Exploring how Elastic Observability’s AI assistant enhances monitoring with detailed insight.

Observability provides detailed insights into the behavior of applications in your system, which is essential for identifying and resolving issues quickly. Elastic Observability combines logs, infrastructure metrics, application traces, user experience data, synthetics, and profiling into one integrated stack. Directly ingesting data into Elasticsearch enables data enrichment and processing, followed by powerful visualization and alerting capabilities through Kibana. This unified approach enhances system monitoring, helping teams quickly address performance bottlenecks and maintain smooth operations.
Observability AI Assistant
The AI assistant uses generative AI to provide:
- Contextual insights: Open prompts throughout Observability that explain errors and messages and suggest remediation.
- Chat: Engage in conversations with the AI Assistant. The chat function uses function calling to request, analyze, and visualize your data.
The AI assistant integrates with your large language model (LLM) provider through our supported Elastic connectors.
- OpenAI connector for OpenAI or Azure OpenAI Service.
- Amazon Bedrock connector for Amazon Bedrock.
Requirements
The AI assistant requires the following:
- Elastic Stack version 8.9 and later.
- An Enterprise subscription.
- An account with a third-party generative AI provider that supports function calling. The Observability AI Assistant supports the following providers.:
- OpenAI
gpt-4+. - Azure OpenAI Service
gpt-4(0613) orgpt-4-32k(0613) with API version2023-07-01-previewor more recent. - AWS Bedrock, specifically the Anthropic Claude models.
- The knowledge base requires a 4 GB machine learning node.
Set up the AI Assistant
To set up the AI Assistant:
- Create an authentication key with your AI provider to authenticate requests from the AI Assistant. You’ll use this in the next step. Refer to your provider’s documentation for information about creating authentication keys:
2. From Stack Management → Connectors in Kibana, create an OpenAI or Amazon Bedrock connector.
3. Authenticate communication between Observability and the AI provider by providing the following information:
In the URL field, enter the AI provider’s API endpoint URL.
Under Authentication, enter the API key or access key/secret you created in the previous step.

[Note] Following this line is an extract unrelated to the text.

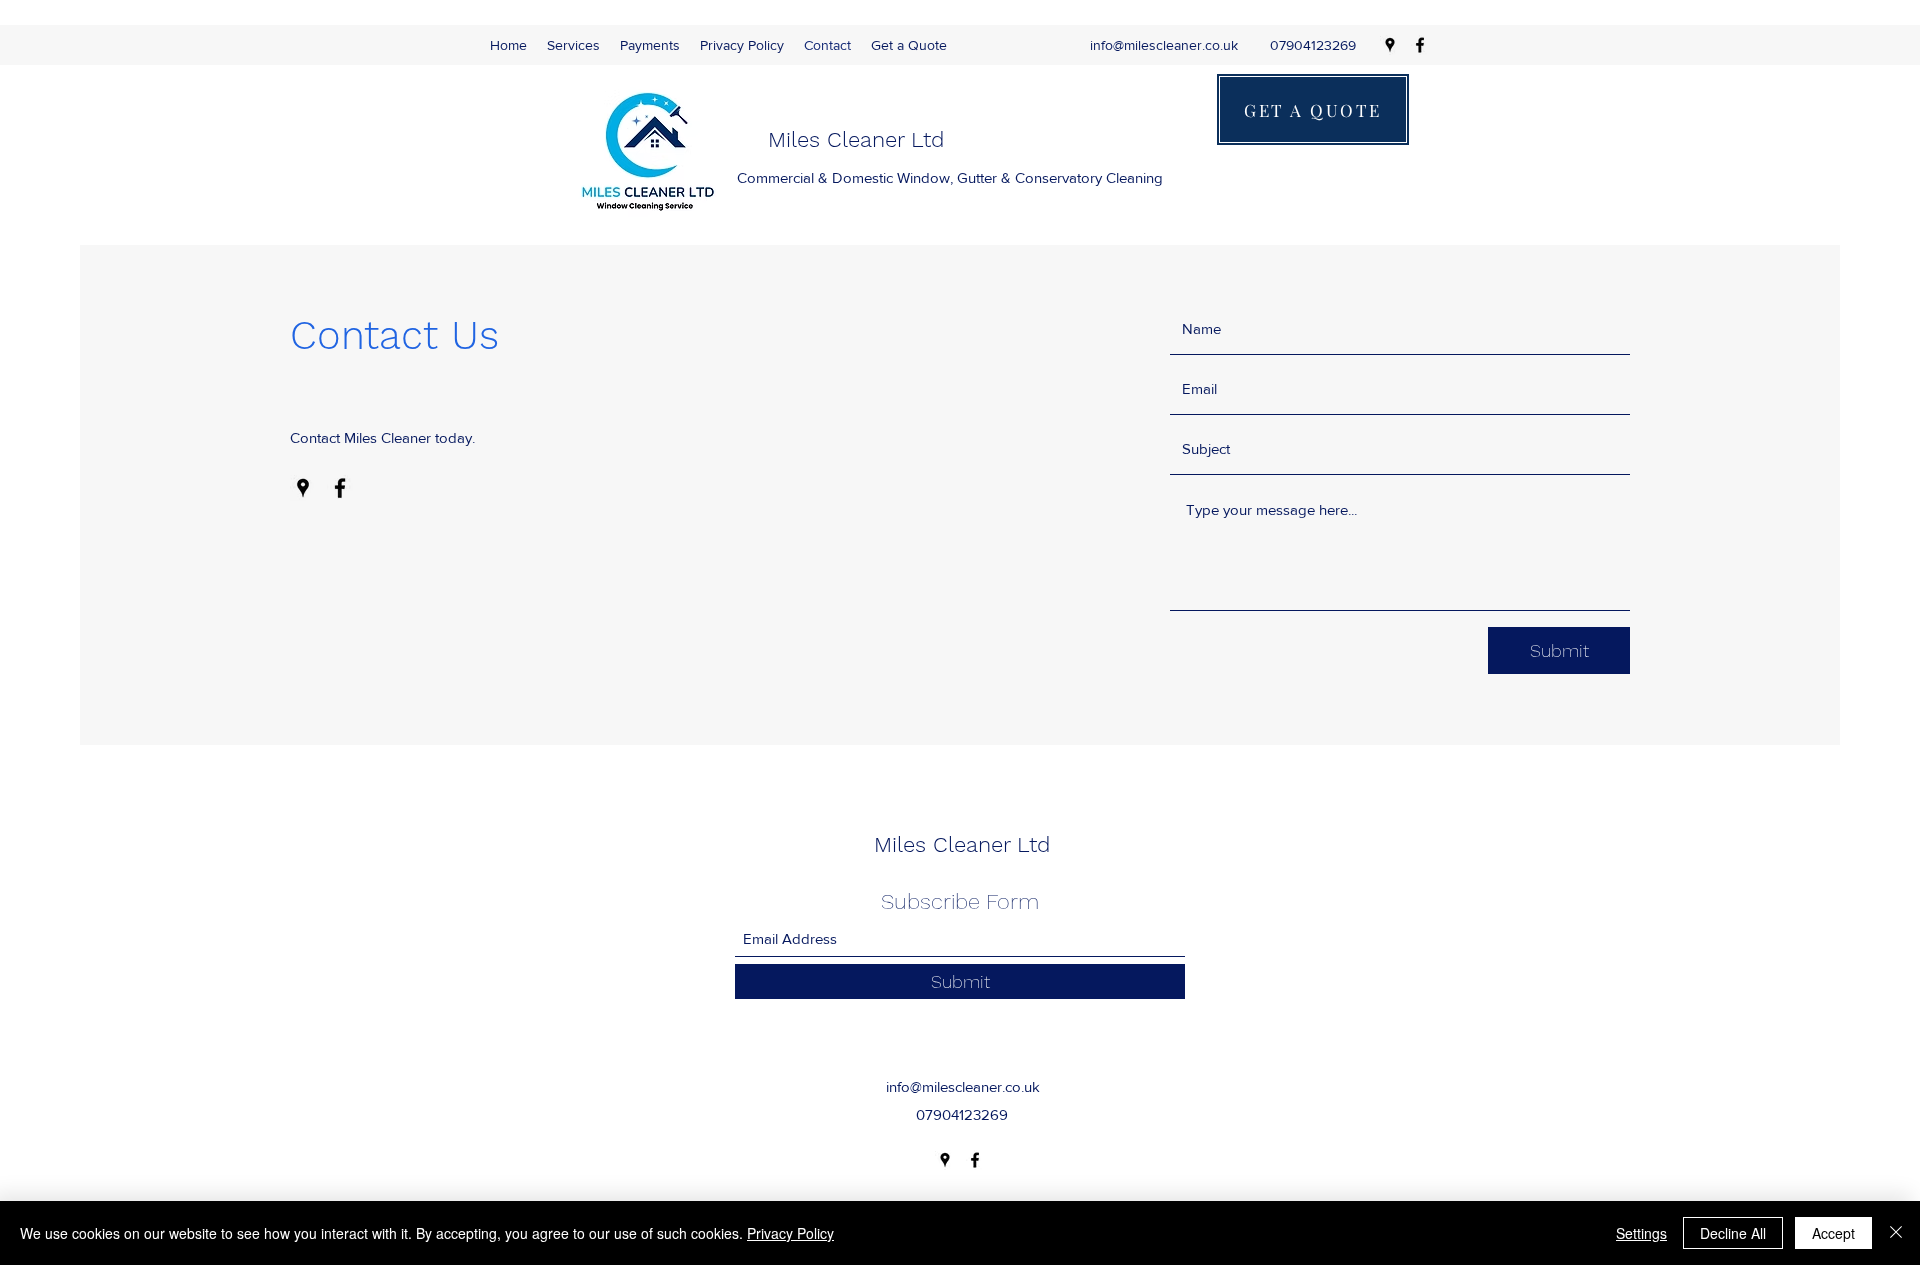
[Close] (1896, 1233)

Test the connector after creating it to validate it’s working from the Test tab as in the above image.
Add data to the AI Assistant knowledge base
You can enhance the knowledge base by directing the AI Assistant to remember information during your conversation (e.g., “remember this for later”). The assistant will then summarize and store it. Additionally, you can incorporate external data into the knowledge base through Kibana’s Stack Management UI or the Elasticsearch Index API. This enables a more thorough and customizable information repository, facilitating improved insights and decision-making across your system.
To add external data to the knowledge base in Kibana:
- Go to Stack Management.
- In the Kibana section, click AI Assistants.
- Then select the Elastic AI Assistant for Observability.
- Switch to the Knowledge Base tab.
- Click the New entry button, and choose either:
- Single entry: Write content for a single entry in the UI.
- Bulk import: Upload a newline delimited JSON (
ndjson) file containing a list of entries to add to the knowledge base.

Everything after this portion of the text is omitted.